Village de marques : la Vienne opposée

C’est l’un des dossiers chauds de l’été. Acteurs du commerce, élus de Châtellerault, et Poitiers montent au créneau contre le projet d’un village de marques prévu en Indre-et-Loire, craignant un impact négatif sur l’activité commerciale du territoire.

Steve Henot

Le7.info

Dans quelques jours voire quelques semaines, on saura. La Commission nationale d’aménagement commercial (CNAC) devra dire si oui ou non elle autorise l’implantation d’un village de marques à Sorigny. Deux cents magasins, sur plus de 20ha, pourraient voir le jour dans le Sud-Touraine, à 54 km au nord-est de Châtellerault, en bordure de l’A10. A ce jour, le projet porté par le Syndicat mixte de l’agglomération de Tours, semble avoir du plomb dans l’aile. Le 16 juillet dernier, à la surprise générale, la Commission départementale d’aménagement commercial (CDAC) l’a rejeté par neuf voix contre, pour sept voix favorables et une abstention.

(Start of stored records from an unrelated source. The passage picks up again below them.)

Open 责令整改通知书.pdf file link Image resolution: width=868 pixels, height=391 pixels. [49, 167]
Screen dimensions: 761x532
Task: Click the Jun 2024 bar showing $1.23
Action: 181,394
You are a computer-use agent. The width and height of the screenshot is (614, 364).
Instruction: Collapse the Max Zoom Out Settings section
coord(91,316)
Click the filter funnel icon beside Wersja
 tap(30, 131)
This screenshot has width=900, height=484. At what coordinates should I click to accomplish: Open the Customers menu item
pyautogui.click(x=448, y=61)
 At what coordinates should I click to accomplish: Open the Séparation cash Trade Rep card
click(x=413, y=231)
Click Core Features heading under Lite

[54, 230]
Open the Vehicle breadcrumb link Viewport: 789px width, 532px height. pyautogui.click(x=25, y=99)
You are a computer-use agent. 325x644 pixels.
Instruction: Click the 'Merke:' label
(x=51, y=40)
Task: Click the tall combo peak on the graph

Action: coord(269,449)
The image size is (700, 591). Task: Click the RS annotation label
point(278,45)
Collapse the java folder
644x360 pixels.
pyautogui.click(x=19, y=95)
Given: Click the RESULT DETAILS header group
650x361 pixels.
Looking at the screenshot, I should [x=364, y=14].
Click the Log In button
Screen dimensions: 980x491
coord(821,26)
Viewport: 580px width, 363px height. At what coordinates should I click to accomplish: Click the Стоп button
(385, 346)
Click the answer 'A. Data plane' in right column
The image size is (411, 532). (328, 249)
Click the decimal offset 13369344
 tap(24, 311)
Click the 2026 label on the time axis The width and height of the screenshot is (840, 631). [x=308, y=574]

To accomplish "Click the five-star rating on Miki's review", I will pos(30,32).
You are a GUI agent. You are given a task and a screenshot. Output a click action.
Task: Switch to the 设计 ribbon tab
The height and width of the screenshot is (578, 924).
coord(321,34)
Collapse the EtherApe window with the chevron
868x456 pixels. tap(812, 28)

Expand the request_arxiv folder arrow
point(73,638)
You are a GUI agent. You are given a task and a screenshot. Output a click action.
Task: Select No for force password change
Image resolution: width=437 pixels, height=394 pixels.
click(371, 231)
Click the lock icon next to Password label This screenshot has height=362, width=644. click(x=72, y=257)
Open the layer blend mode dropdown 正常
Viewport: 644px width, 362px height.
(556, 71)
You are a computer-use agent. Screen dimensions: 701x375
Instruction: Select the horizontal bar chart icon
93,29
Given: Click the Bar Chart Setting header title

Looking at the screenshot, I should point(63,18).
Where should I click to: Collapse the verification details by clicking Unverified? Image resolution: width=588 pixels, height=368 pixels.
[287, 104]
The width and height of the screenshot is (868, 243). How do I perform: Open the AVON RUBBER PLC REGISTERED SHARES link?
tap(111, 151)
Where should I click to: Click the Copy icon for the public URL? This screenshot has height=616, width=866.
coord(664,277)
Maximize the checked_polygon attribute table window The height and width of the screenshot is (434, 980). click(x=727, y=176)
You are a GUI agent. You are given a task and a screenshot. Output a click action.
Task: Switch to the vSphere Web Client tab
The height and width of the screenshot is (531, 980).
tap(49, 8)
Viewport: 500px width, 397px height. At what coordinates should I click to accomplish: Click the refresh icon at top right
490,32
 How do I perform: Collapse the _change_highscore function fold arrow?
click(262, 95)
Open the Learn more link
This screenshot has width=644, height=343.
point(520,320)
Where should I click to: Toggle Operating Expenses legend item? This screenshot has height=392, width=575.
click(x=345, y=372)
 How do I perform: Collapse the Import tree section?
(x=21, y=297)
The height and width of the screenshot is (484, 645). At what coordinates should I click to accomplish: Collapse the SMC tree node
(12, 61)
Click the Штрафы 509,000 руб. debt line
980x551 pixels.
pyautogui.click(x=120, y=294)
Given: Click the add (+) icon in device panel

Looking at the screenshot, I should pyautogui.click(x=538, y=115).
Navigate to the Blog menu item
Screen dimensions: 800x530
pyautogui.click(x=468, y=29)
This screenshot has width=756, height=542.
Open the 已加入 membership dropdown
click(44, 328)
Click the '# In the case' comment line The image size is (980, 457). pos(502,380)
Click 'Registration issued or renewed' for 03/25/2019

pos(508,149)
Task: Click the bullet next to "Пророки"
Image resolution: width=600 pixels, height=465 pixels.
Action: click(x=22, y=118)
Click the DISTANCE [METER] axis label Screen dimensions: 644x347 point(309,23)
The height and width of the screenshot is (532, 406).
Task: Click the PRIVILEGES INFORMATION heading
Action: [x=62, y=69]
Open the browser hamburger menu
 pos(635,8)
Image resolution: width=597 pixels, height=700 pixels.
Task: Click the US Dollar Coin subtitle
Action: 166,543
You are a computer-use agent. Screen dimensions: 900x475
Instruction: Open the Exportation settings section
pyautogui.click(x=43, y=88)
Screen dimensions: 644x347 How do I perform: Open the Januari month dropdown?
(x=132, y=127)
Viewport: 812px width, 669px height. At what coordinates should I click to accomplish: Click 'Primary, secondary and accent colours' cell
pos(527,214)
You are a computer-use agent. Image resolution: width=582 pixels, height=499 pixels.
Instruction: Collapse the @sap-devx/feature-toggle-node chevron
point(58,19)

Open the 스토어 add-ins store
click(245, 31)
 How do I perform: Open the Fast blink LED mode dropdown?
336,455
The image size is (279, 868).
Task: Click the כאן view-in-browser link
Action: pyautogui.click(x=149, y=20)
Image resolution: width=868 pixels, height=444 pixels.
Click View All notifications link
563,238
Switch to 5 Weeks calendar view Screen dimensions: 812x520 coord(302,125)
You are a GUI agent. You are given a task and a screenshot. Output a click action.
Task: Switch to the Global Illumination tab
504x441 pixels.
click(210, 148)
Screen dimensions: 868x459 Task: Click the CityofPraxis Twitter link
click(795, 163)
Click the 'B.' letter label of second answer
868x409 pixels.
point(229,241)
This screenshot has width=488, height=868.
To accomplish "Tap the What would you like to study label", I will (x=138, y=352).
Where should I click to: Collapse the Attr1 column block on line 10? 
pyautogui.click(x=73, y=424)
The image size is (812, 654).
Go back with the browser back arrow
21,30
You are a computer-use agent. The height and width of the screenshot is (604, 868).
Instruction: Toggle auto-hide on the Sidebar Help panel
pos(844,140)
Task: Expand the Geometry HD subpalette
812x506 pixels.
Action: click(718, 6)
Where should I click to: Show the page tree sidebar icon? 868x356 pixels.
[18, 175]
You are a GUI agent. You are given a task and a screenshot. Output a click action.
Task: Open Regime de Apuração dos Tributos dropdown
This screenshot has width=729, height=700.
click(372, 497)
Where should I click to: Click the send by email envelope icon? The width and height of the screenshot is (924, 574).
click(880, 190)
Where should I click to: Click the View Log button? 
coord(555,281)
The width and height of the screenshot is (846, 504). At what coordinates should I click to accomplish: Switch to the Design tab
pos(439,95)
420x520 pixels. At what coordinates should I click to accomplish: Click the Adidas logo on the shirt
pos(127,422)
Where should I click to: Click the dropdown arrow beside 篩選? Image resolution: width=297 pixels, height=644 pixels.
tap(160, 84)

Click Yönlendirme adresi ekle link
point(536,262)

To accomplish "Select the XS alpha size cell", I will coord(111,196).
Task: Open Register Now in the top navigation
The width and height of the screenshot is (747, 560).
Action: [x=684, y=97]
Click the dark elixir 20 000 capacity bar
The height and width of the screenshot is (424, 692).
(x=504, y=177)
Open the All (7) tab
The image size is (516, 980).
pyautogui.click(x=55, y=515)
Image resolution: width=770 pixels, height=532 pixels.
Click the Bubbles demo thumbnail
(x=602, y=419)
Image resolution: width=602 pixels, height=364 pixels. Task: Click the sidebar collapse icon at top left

La preuve d’une forte mobilisation de maires des départements limitrophes dans les jours qui ont précédé le vote. Unique représentante de la Vienne conviée en CDAC -puisque concernée par la zone de chalandise du projet-, mandatée par le maire de Poitiers Alain Claeys, Patricia Persico se félicite de cette issue : « Certains élus ont pris conscience que ce modèle commercial est dépassé, que l’on veut aujourd’hui aménager le territoire dans l’équilibre et la cohérence, sans négliger nos centres-villes. » « Loire Valley village » verra-t-il tout de même le jour ? Président de la Fédération des acteurs économiques de Châtellerault, Stéphane Mercier préférait se montrer prudent au lendemain de la décision. « C’est une très bonne nouvelle, qui vient calmer notre inquiétude. Reste une vraie difficulté : il est délicat d’interdire à quelqu’un de s’implanter… »

« Des centaines d’emplois pour en détruire combien ? »

« Ce projet est vraiment bien construit, développe l’adjointe au maire de Poitiers en charge du Commerce et du Tourisme. Il y a quinze ans, on l’aurait signé des quatre mains. Mais ça va contre l’évolution du commerce. Auchan Sud ? Ça ne se ferait plus aujourd’hui. » « Loire Valley village est à contre-courant des politiques de revitalisation des centres-villes », renchérit Jean-Pierre Abelin, maire de Châtellerault. Stéphane Mercier lui emboîte le pas en insistant sur « l’incohérence » d’un tel projet avec le programme « Action cœur de ville » porté par le ministère de la Cohésion des territoires, dont la vocation consiste à redynamiser les centres-villes de 222 communes moyennes, dont Châtellerault. (*). « On nous annonce des centaines d’emplois créés (entre 600 et 700, ndlr), mais pour en détruire combien ? », déplore Patricia Persico.

Toutes ces réserves, le centre « Marques Avenue » de la Séguinière, à Cholet, y a aussi été confronté, avant sa sortie de terre, en 2005. Mais son directeur, Cédric Gay, veut insister sur la complémentarité de l’offre des villages de marques -des produits dégriffés à -30% minimum, toute l’année-, qui représenterait « une vraie alternative » aux commerces de centre-ville. « Les marques que l’on propose n’y sont pas présentes. » Le responsable n’oublie pas de rappeler aussi qu’un centre commercial -les « Arcades Rougé »- s’est implanté, quelques années plus tard, au cœur même de Cholet. Pour autant, et malgré la concurrence d’Internet, « nous sommes en constante progression », assure Cédric Gay. Ce qui traduirait donc une demande. Le directeur ne s’étonne donc pas de voir le modèle se développer, avec l’arrivée de « beaucoup de concurrents ». Dont « Loire Valley Village », programmé pour 2021 à Sorigny. Le permis de construire a déjà été déposé. Tout le monde est donc aujourd’hui suspendu à la décision de la CNAC.

(*) La convention entre l’Etat, la Ville et les partenaires du programme a été officiellement signée le 11 juillet.